** Action item **
Return all of the material exactly; no line may be dropped.

** Source records **
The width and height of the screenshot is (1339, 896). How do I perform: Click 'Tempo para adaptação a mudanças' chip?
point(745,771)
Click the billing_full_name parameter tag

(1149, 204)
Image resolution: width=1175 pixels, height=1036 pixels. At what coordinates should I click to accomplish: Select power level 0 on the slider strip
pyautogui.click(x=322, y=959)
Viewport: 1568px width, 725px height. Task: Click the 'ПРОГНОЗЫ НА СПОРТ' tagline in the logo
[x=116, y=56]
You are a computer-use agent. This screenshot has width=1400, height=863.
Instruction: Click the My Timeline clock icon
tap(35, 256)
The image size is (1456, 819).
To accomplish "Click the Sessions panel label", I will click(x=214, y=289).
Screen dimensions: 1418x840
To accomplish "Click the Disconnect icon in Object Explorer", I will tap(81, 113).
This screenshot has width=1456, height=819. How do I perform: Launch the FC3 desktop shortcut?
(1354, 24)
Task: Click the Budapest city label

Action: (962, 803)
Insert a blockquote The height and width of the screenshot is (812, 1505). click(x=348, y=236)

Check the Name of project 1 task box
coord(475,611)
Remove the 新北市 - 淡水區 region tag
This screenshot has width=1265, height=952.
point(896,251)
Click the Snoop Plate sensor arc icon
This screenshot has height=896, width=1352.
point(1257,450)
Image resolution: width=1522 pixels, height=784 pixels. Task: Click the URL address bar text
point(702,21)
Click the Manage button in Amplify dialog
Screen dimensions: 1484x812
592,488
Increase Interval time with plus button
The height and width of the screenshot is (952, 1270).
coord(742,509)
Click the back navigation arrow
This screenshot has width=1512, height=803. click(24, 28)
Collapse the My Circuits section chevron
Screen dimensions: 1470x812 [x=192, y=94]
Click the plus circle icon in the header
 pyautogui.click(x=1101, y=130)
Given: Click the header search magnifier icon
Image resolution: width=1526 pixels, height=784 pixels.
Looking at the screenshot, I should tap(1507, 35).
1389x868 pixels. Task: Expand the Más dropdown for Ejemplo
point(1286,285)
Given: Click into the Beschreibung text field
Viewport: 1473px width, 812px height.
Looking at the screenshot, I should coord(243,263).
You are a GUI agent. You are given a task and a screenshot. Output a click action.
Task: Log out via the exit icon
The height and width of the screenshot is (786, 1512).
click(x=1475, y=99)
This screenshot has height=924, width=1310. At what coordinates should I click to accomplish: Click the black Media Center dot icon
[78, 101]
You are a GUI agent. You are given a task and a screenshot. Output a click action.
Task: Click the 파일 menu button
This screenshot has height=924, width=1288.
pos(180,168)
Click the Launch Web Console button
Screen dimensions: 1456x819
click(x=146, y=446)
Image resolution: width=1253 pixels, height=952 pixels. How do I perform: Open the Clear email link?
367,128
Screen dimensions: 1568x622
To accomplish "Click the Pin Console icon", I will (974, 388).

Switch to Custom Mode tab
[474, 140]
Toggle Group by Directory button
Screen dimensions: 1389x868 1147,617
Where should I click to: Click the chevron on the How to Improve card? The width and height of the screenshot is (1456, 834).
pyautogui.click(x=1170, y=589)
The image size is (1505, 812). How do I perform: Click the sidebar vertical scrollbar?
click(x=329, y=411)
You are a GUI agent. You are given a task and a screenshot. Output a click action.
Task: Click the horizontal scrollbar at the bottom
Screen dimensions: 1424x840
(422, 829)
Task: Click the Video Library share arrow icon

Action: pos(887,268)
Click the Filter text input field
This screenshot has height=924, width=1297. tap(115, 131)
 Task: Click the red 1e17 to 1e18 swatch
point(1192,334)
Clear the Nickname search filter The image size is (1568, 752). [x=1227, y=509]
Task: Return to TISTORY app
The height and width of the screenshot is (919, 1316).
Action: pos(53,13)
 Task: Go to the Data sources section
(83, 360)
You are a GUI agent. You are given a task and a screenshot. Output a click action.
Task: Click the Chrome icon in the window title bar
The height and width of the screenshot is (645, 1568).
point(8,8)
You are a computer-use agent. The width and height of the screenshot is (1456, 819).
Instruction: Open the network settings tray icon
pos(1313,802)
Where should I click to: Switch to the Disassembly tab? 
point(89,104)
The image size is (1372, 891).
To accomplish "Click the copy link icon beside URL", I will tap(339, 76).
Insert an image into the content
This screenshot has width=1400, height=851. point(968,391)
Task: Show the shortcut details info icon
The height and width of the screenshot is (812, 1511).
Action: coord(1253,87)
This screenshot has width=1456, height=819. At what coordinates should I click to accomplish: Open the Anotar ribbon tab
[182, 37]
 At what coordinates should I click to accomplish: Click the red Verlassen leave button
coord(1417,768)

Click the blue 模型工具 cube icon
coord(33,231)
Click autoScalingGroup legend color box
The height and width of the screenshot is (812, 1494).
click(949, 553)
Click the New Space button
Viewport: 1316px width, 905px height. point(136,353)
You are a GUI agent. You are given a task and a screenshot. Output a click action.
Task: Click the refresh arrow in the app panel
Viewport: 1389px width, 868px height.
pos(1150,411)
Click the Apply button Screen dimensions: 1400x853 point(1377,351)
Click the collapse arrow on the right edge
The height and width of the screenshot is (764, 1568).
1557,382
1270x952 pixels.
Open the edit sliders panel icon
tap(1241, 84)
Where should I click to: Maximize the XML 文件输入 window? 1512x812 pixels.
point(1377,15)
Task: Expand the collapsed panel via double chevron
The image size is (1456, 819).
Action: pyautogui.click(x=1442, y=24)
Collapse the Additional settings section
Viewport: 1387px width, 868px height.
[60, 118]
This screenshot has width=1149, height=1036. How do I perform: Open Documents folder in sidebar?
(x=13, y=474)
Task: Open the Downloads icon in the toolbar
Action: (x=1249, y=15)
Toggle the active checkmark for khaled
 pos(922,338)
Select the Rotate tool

** Exercise output **
The width and height of the screenshot is (1339, 896). How do I perform: Click 'Tempo para adaptação a mudanças' chip?
point(745,771)
Click the billing_full_name parameter tag

(1149, 204)
Image resolution: width=1175 pixels, height=1036 pixels. At what coordinates should I click to accomplish: Select power level 0 on the slider strip
pyautogui.click(x=322, y=959)
Viewport: 1568px width, 725px height. Task: Click the 'ПРОГНОЗЫ НА СПОРТ' tagline in the logo
[x=116, y=56]
You are a computer-use agent. This screenshot has width=1400, height=863.
Instruction: Click the My Timeline clock icon
tap(35, 256)
The image size is (1456, 819).
To accomplish "Click the Sessions panel label", I will click(x=214, y=289).
Screen dimensions: 1418x840
To accomplish "Click the Disconnect icon in Object Explorer", I will tap(81, 113).
This screenshot has width=1456, height=819. How do I perform: Launch the FC3 desktop shortcut?
(1354, 24)
Task: Click the Budapest city label

Action: (962, 803)
Insert a blockquote The height and width of the screenshot is (812, 1505). click(x=348, y=236)

Check the Name of project 1 task box
coord(475,611)
Remove the 新北市 - 淡水區 region tag
This screenshot has width=1265, height=952.
point(896,251)
Click the Snoop Plate sensor arc icon
This screenshot has height=896, width=1352.
point(1257,450)
Image resolution: width=1522 pixels, height=784 pixels. Task: Click the URL address bar text
point(702,21)
Click the Manage button in Amplify dialog
Screen dimensions: 1484x812
592,488
Increase Interval time with plus button
The height and width of the screenshot is (952, 1270).
coord(742,509)
Click the back navigation arrow
This screenshot has width=1512, height=803. click(24, 28)
Collapse the My Circuits section chevron
Screen dimensions: 1470x812 [x=192, y=94]
Click the plus circle icon in the header
 pyautogui.click(x=1101, y=130)
Given: Click the header search magnifier icon
Image resolution: width=1526 pixels, height=784 pixels.
Looking at the screenshot, I should tap(1507, 35).
1389x868 pixels. Task: Expand the Más dropdown for Ejemplo
point(1286,285)
Given: Click into the Beschreibung text field
Viewport: 1473px width, 812px height.
Looking at the screenshot, I should coord(243,263).
You are a GUI agent. You are given a task and a screenshot. Output a click action.
Task: Log out via the exit icon
The height and width of the screenshot is (786, 1512).
click(x=1475, y=99)
This screenshot has height=924, width=1310. At what coordinates should I click to accomplish: Click the black Media Center dot icon
[78, 101]
You are a GUI agent. You are given a task and a screenshot. Output a click action.
Task: Click the 파일 menu button
This screenshot has height=924, width=1288.
pos(180,168)
Click the Launch Web Console button
Screen dimensions: 1456x819
click(x=146, y=446)
Image resolution: width=1253 pixels, height=952 pixels. How do I perform: Open the Clear email link?
367,128
Screen dimensions: 1568x622
To accomplish "Click the Pin Console icon", I will (974, 388).

Switch to Custom Mode tab
[474, 140]
Toggle Group by Directory button
Screen dimensions: 1389x868 1147,617
Where should I click to: Click the chevron on the How to Improve card? The width and height of the screenshot is (1456, 834).
pyautogui.click(x=1170, y=589)
The image size is (1505, 812). How do I perform: Click the sidebar vertical scrollbar?
click(x=329, y=411)
You are a GUI agent. You are given a task and a screenshot. Output a click action.
Task: Click the horizontal scrollbar at the bottom
Screen dimensions: 1424x840
(422, 829)
Task: Click the Video Library share arrow icon

Action: pos(887,268)
Click the Filter text input field
This screenshot has height=924, width=1297. tap(115, 131)
 Task: Click the red 1e17 to 1e18 swatch
point(1192,334)
Clear the Nickname search filter The image size is (1568, 752). [x=1227, y=509]
Task: Return to TISTORY app
The height and width of the screenshot is (919, 1316).
Action: pos(53,13)
 Task: Go to the Data sources section
(83, 360)
You are a GUI agent. You are given a task and a screenshot. Output a click action.
Task: Click the Chrome icon in the window title bar
The height and width of the screenshot is (645, 1568).
point(8,8)
You are a computer-use agent. The width and height of the screenshot is (1456, 819).
Instruction: Open the network settings tray icon
pos(1313,802)
Where should I click to: Switch to the Disassembly tab? 
point(89,104)
The image size is (1372, 891).
To accomplish "Click the copy link icon beside URL", I will tap(339, 76).
Insert an image into the content
This screenshot has width=1400, height=851. point(968,391)
Task: Show the shortcut details info icon
The height and width of the screenshot is (812, 1511).
Action: coord(1253,87)
This screenshot has width=1456, height=819. At what coordinates should I click to accomplish: Open the Anotar ribbon tab
[182, 37]
 At what coordinates should I click to accomplish: Click the red Verlassen leave button
coord(1417,768)

Click the blue 模型工具 cube icon
coord(33,231)
Click autoScalingGroup legend color box
The height and width of the screenshot is (812, 1494).
click(949, 553)
Click the New Space button
Viewport: 1316px width, 905px height. point(136,353)
You are a GUI agent. You are given a task and a screenshot. Output a click action.
Task: Click the refresh arrow in the app panel
Viewport: 1389px width, 868px height.
pos(1150,411)
Click the Apply button Screen dimensions: 1400x853 point(1377,351)
Click the collapse arrow on the right edge
The height and width of the screenshot is (764, 1568).
1557,382
1270x952 pixels.
Open the edit sliders panel icon
tap(1241, 84)
Where should I click to: Maximize the XML 文件输入 window? 1512x812 pixels.
point(1377,15)
Task: Expand the collapsed panel via double chevron
The image size is (1456, 819).
Action: pyautogui.click(x=1442, y=24)
Collapse the Additional settings section
Viewport: 1387px width, 868px height.
[60, 118]
This screenshot has width=1149, height=1036. How do I perform: Open Documents folder in sidebar?
(x=13, y=474)
Task: Open the Downloads icon in the toolbar
Action: (x=1249, y=15)
Toggle the active checkmark for khaled
 pos(922,338)
Select the Rotate tool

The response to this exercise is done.